What to do:
Reproduce each of the following entries verbatim, line by line, without any alteration.

---------- Recorded information ----------

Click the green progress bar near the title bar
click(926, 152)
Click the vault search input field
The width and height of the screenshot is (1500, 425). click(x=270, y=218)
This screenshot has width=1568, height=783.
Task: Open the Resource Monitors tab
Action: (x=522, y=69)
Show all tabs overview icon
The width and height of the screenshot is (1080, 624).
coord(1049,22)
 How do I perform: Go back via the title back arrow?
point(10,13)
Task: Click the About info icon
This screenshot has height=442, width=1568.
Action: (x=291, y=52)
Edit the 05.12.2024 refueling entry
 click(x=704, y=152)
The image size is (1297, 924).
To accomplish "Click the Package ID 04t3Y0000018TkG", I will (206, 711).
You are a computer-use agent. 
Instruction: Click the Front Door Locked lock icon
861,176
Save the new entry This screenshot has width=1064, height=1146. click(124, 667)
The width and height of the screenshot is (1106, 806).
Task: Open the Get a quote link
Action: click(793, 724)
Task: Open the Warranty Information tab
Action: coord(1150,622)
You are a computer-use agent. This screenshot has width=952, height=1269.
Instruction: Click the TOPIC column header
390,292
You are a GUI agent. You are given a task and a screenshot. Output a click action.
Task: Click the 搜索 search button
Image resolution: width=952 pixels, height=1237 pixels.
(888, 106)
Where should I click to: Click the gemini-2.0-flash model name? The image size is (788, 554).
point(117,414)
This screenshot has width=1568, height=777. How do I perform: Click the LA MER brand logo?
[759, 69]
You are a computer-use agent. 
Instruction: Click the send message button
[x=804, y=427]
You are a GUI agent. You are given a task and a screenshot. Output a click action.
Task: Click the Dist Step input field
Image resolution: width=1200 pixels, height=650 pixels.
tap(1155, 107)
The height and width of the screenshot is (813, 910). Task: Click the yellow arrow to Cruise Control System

----------

Finished answer:
Click the green progress bar near the title bar
click(926, 152)
Click the vault search input field
The width and height of the screenshot is (1500, 425). click(x=270, y=218)
This screenshot has width=1568, height=783.
Task: Open the Resource Monitors tab
Action: (x=522, y=69)
Show all tabs overview icon
The width and height of the screenshot is (1080, 624).
coord(1049,22)
 How do I perform: Go back via the title back arrow?
point(10,13)
Task: Click the About info icon
This screenshot has height=442, width=1568.
Action: (x=291, y=52)
Edit the 05.12.2024 refueling entry
 click(x=704, y=152)
The image size is (1297, 924).
To accomplish "Click the Package ID 04t3Y0000018TkG", I will (206, 711).
You are a computer-use agent. 
Instruction: Click the Front Door Locked lock icon
861,176
Save the new entry This screenshot has width=1064, height=1146. click(124, 667)
The width and height of the screenshot is (1106, 806).
Task: Open the Get a quote link
Action: click(793, 724)
Task: Open the Warranty Information tab
Action: coord(1150,622)
You are a computer-use agent. This screenshot has width=952, height=1269.
Instruction: Click the TOPIC column header
390,292
You are a GUI agent. You are given a task and a screenshot. Output a click action.
Task: Click the 搜索 search button
Image resolution: width=952 pixels, height=1237 pixels.
(888, 106)
Where should I click to: Click the gemini-2.0-flash model name? The image size is (788, 554).
point(117,414)
This screenshot has width=1568, height=777. How do I perform: Click the LA MER brand logo?
[759, 69]
You are a computer-use agent. 
Instruction: Click the send message button
[x=804, y=427]
You are a GUI agent. You are given a task and a screenshot. Output a click action.
Task: Click the Dist Step input field
Image resolution: width=1200 pixels, height=650 pixels.
tap(1155, 107)
The height and width of the screenshot is (813, 910). Task: Click the yellow arrow to Cruise Control System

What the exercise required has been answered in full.